# Records to use
= = = = = = =

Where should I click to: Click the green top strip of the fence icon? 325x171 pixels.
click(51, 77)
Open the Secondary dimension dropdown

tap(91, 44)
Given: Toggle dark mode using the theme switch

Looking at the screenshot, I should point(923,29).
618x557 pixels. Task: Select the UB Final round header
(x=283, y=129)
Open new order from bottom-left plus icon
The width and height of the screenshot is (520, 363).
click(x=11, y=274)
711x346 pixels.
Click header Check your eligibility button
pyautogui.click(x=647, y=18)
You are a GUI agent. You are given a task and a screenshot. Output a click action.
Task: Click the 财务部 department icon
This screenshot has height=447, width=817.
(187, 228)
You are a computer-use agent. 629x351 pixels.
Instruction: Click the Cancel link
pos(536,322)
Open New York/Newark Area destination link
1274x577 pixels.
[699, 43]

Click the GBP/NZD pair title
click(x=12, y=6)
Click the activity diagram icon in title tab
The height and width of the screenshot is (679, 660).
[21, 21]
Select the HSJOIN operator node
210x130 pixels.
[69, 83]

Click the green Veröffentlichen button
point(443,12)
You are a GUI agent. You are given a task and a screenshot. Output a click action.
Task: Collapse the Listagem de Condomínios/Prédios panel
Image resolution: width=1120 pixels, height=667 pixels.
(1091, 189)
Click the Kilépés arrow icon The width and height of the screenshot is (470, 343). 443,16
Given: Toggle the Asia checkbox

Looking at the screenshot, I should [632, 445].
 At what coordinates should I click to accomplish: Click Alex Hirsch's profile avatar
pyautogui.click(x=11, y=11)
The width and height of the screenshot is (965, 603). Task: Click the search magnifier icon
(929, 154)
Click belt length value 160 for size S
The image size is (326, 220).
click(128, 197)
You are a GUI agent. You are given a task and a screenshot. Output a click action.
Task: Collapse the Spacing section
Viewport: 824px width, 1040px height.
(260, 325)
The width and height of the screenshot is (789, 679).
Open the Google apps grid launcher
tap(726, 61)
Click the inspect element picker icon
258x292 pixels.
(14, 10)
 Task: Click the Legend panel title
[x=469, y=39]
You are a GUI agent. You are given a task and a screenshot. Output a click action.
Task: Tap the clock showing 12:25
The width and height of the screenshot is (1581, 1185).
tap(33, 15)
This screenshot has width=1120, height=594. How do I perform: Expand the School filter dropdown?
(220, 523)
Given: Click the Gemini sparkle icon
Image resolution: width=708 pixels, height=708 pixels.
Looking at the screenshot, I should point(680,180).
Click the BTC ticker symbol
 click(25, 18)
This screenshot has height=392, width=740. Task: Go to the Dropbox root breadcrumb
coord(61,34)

= = = = = = =

# Prompt
Everything in the data above should be output exactly as it stands.

# Task solution
Where should I click to: Click the green top strip of the fence icon? 325x171 pixels.
click(51, 77)
Open the Secondary dimension dropdown

tap(91, 44)
Given: Toggle dark mode using the theme switch

Looking at the screenshot, I should point(923,29).
618x557 pixels. Task: Select the UB Final round header
(x=283, y=129)
Open new order from bottom-left plus icon
The width and height of the screenshot is (520, 363).
click(x=11, y=274)
711x346 pixels.
Click header Check your eligibility button
pyautogui.click(x=647, y=18)
You are a GUI agent. You are given a task and a screenshot. Output a click action.
Task: Click the 财务部 department icon
This screenshot has height=447, width=817.
(187, 228)
You are a computer-use agent. 629x351 pixels.
Instruction: Click the Cancel link
pos(536,322)
Open New York/Newark Area destination link
1274x577 pixels.
[699, 43]

Click the GBP/NZD pair title
click(x=12, y=6)
Click the activity diagram icon in title tab
The height and width of the screenshot is (679, 660).
[21, 21]
Select the HSJOIN operator node
210x130 pixels.
[69, 83]

Click the green Veröffentlichen button
point(443,12)
You are a GUI agent. You are given a task and a screenshot. Output a click action.
Task: Collapse the Listagem de Condomínios/Prédios panel
Image resolution: width=1120 pixels, height=667 pixels.
(1091, 189)
Click the Kilépés arrow icon The width and height of the screenshot is (470, 343). 443,16
Given: Toggle the Asia checkbox

Looking at the screenshot, I should [632, 445].
 At what coordinates should I click to accomplish: Click Alex Hirsch's profile avatar
pyautogui.click(x=11, y=11)
The width and height of the screenshot is (965, 603). Task: Click the search magnifier icon
(929, 154)
Click belt length value 160 for size S
The image size is (326, 220).
click(128, 197)
You are a GUI agent. You are given a task and a screenshot. Output a click action.
Task: Collapse the Spacing section
Viewport: 824px width, 1040px height.
(260, 325)
The width and height of the screenshot is (789, 679).
Open the Google apps grid launcher
tap(726, 61)
Click the inspect element picker icon
258x292 pixels.
(14, 10)
 Task: Click the Legend panel title
[x=469, y=39]
You are a GUI agent. You are given a task and a screenshot. Output a click action.
Task: Tap the clock showing 12:25
The width and height of the screenshot is (1581, 1185).
tap(33, 15)
This screenshot has width=1120, height=594. How do I perform: Expand the School filter dropdown?
(220, 523)
Given: Click the Gemini sparkle icon
Image resolution: width=708 pixels, height=708 pixels.
Looking at the screenshot, I should point(680,180).
Click the BTC ticker symbol
 click(25, 18)
This screenshot has height=392, width=740. Task: Go to the Dropbox root breadcrumb
coord(61,34)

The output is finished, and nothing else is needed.